The state abortion bans struck down in Stenberg did not include exceptions for health both because such an exemption has been found unnecessary and because it would severely constrain the practical effects of a ban.

"Health is [currently] defined so broadly that it prevents the political branches from limiting abortion at all," Snead said. "The American Medical Association has stated that partial birth abortion is 'not good medicine' and is never necessary to preserve the health of a woman."
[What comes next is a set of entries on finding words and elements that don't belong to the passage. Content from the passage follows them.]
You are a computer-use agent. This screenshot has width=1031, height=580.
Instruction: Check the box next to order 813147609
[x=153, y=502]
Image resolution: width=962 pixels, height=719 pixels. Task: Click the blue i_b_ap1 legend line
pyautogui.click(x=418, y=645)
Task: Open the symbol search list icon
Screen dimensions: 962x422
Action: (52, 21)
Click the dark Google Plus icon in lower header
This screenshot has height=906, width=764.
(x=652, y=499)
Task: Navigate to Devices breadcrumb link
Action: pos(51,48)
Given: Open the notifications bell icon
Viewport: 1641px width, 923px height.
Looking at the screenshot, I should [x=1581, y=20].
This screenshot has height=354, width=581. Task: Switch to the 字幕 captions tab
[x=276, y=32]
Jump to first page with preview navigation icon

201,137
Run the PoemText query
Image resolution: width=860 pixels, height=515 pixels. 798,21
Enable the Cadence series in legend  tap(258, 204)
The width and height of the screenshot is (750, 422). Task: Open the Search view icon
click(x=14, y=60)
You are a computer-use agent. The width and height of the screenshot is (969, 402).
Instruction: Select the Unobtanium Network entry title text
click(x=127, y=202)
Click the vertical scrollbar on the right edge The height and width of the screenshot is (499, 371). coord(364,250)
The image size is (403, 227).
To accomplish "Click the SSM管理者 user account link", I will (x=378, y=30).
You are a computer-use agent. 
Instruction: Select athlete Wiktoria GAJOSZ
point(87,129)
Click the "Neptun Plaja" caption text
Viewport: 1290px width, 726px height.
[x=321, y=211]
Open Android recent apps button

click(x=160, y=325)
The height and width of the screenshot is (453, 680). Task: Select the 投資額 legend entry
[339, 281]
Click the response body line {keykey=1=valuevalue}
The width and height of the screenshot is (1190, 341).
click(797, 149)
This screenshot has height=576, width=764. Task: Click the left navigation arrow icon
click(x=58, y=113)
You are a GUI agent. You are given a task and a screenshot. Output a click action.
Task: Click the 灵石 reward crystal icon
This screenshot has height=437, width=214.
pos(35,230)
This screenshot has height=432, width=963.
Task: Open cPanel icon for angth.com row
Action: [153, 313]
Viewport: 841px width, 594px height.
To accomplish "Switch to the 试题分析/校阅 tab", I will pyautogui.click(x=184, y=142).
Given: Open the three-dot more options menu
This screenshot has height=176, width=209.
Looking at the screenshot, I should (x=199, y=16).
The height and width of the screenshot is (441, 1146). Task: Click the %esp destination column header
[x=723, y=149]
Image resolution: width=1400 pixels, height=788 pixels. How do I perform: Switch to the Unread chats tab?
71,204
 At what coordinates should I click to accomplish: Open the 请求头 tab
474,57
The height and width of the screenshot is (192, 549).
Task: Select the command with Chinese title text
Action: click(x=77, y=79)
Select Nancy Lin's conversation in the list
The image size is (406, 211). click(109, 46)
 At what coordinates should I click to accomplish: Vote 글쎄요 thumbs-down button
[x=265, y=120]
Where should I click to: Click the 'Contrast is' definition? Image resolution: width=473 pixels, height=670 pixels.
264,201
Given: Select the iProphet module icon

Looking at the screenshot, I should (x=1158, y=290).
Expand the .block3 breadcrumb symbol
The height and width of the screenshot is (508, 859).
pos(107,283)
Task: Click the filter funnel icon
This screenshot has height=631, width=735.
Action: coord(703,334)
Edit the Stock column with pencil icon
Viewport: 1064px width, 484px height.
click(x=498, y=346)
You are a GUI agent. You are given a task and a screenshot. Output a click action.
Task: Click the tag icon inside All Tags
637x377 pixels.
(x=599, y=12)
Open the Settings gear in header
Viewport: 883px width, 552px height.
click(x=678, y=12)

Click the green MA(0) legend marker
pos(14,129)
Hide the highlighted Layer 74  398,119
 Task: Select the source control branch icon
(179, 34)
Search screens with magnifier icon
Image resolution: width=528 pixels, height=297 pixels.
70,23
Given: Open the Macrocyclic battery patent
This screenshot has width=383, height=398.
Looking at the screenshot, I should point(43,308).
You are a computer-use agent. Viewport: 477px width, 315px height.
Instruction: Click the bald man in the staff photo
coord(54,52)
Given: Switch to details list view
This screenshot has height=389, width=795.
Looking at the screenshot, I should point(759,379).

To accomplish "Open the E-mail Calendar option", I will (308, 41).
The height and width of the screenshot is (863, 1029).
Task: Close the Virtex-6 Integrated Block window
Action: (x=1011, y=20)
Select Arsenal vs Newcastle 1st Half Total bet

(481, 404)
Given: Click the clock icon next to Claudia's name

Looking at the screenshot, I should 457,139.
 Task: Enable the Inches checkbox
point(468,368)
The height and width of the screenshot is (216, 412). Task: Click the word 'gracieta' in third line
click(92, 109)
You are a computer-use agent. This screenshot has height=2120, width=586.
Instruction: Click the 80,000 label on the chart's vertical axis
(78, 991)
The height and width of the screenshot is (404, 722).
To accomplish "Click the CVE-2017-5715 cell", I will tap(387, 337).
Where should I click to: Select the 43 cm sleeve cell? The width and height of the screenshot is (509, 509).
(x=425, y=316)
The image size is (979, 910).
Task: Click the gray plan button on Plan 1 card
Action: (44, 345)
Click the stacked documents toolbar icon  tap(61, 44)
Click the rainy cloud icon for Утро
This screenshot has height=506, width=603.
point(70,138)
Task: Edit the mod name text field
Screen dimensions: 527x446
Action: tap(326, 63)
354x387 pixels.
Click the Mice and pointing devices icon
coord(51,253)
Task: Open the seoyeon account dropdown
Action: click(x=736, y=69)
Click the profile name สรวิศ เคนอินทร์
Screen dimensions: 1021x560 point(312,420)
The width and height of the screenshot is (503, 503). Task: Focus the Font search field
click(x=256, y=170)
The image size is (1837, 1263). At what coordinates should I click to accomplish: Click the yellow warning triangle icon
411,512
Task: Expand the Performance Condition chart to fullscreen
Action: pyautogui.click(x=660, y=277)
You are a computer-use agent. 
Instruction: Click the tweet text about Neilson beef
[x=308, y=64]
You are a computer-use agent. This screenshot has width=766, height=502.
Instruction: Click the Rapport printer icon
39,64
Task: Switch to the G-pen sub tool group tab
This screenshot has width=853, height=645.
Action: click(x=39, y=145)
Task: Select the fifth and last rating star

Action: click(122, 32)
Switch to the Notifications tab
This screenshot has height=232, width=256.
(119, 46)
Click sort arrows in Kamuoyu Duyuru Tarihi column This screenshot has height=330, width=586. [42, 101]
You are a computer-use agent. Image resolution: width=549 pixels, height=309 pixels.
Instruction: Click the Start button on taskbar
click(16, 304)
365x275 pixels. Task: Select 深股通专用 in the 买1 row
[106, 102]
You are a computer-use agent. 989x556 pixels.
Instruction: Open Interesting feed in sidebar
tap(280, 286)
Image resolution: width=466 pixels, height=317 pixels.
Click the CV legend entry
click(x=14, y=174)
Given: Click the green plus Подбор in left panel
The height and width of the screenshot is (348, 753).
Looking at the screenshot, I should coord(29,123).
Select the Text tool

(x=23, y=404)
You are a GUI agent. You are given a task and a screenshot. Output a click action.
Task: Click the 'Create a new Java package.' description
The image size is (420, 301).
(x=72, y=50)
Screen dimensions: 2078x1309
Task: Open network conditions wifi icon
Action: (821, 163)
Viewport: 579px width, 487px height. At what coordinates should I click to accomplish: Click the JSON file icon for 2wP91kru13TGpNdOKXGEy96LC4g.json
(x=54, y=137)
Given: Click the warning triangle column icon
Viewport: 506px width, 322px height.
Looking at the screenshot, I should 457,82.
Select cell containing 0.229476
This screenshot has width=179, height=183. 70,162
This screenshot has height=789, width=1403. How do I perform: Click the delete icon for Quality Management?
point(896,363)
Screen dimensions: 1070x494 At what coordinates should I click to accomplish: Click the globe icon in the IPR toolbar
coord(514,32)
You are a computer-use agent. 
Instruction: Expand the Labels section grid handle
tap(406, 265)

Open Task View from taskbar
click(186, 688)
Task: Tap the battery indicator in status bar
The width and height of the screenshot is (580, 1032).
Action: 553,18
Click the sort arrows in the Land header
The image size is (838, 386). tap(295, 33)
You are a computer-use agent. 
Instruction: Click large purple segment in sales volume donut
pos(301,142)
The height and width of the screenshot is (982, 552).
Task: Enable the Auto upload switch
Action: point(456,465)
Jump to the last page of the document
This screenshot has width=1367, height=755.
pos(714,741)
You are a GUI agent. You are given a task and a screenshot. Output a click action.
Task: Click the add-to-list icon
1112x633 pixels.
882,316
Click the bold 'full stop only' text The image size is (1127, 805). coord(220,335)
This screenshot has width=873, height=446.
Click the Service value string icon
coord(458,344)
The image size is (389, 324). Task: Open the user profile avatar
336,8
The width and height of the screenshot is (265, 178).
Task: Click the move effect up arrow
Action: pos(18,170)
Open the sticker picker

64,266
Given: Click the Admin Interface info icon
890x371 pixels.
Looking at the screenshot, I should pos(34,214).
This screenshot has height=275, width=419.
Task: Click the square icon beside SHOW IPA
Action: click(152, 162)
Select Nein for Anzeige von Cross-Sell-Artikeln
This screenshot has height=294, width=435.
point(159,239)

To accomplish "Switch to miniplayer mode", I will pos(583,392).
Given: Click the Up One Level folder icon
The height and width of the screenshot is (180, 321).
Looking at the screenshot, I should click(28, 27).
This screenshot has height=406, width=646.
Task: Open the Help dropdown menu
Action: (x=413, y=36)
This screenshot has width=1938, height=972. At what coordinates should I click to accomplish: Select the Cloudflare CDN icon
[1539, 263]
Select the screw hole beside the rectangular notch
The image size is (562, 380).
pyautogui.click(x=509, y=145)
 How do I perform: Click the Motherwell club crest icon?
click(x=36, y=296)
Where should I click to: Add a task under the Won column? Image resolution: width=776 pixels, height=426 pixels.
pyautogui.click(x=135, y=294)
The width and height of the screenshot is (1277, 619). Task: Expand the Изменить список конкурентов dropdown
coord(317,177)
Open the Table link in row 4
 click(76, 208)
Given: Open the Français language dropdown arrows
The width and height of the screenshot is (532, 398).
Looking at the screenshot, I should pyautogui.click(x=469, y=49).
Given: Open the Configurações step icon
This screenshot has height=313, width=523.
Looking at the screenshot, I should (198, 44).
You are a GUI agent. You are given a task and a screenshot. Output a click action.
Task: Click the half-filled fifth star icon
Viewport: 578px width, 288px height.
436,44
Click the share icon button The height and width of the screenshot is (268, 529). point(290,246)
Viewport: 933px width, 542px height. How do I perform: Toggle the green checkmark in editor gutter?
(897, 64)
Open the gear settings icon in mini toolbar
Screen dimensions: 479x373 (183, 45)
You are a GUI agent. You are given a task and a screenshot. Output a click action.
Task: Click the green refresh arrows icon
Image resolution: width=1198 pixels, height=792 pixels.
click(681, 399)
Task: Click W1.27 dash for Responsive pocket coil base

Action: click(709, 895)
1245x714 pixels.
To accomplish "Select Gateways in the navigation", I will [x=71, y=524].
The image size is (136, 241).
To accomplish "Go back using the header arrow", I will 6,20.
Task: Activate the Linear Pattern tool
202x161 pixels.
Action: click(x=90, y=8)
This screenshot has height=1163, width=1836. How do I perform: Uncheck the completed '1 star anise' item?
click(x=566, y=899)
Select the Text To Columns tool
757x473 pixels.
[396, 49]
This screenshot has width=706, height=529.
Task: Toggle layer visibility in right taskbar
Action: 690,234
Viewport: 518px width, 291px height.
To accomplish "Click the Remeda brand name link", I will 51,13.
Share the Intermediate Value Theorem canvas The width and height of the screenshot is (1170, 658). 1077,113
In deciding Gonzales, the Court may choose to redefine health - a definition Snead said is the single most important factor in abortion decisions - in a more "commonsense way."

With its recent additions of Chief Justice John Roberts and Justice Samuel Alito, the Court is likely to uphold the federal act and overturn Stenberg, both professors said. Alito, who Kommers and Snead said will likely vote to uphold the federal ban, replaced Justice Sandra Day O'Connor, who voted with the majority in Stenberg to strike down the state ban.

"I think it's likely the Court will overturn Stenberg in a 5-4 decision," Snead said, adding that the question considered in deciding relevant cases is always what the Constitution requires in the abortion context.

The Court is unlikely to admit to making a mistake in its Stenberg decision, Kommers said, but "in some matters, the Court is more deferential to congressional than to state laws."

"I think here the Court will defer to Congress' judgment on the matter because of its superior fact-finding capabilities, findings of fact that in effect conclude that a ban on partial birth abortion poses no real threat to the health of the pregnant woman," he said.

The case, Snead and Kommers agreed, may have an extremely significant impact upon the future of constitutional law.

If Stenberg is overturned, "the elected branches of government will, for the first time in 33 years, have an opportunity to impose meaningful limitations on abortions," Snead said.

An overruling of Stenberg would undermine Roe because the latter decision prohibited bans on abortions in the third trimester if they were needed to preserve the mother's life or health, Kommers said.

"The case would result in the further hollowing out of the Roe case," he said.

The Court is expected to reach a decision sometime in the fall.